— INPUT DATA —
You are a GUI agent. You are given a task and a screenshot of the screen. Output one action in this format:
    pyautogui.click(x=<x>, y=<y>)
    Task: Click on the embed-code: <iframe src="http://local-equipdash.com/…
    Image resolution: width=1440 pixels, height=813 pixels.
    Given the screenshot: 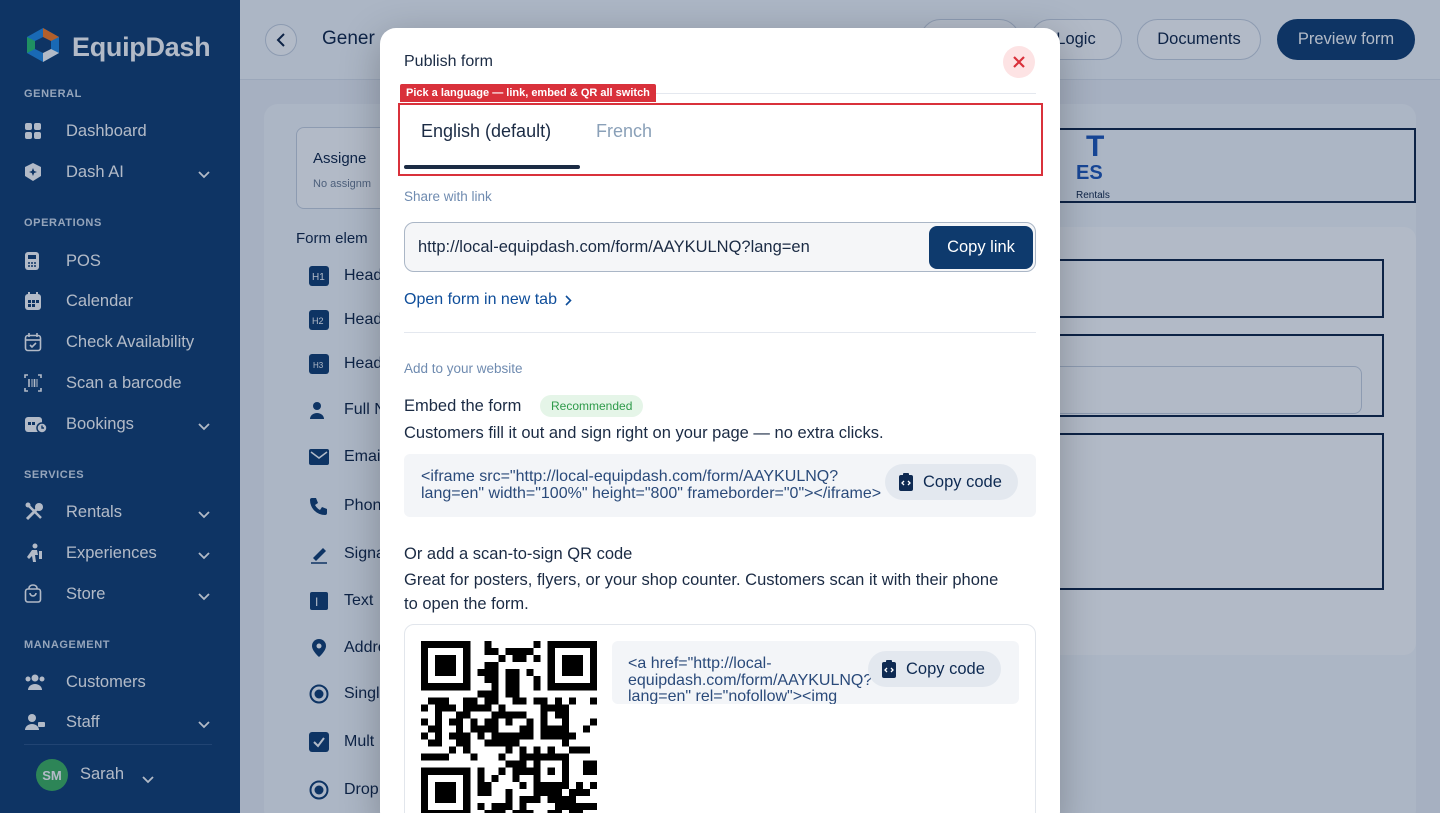 What is the action you would take?
    pyautogui.click(x=656, y=485)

— TASK TO CARRY OUT —
Arrange the lines above as a numbered list, starting at the beginning of the entries and ending at the line that contains "Image resolution: width=1440". Include both of those lines and leave out any blank lines.

— WRITTEN RESPONSE —
1. You are a GUI agent. You are given a task and a screenshot of the screen. Output one action in this format:
2.     pyautogui.click(x=<x>, y=<y>)
3.     Task: Click on the embed-code: <iframe src="http://local-equipdash.com/…
4.     Image resolution: width=1440 pixels, height=813 pixels.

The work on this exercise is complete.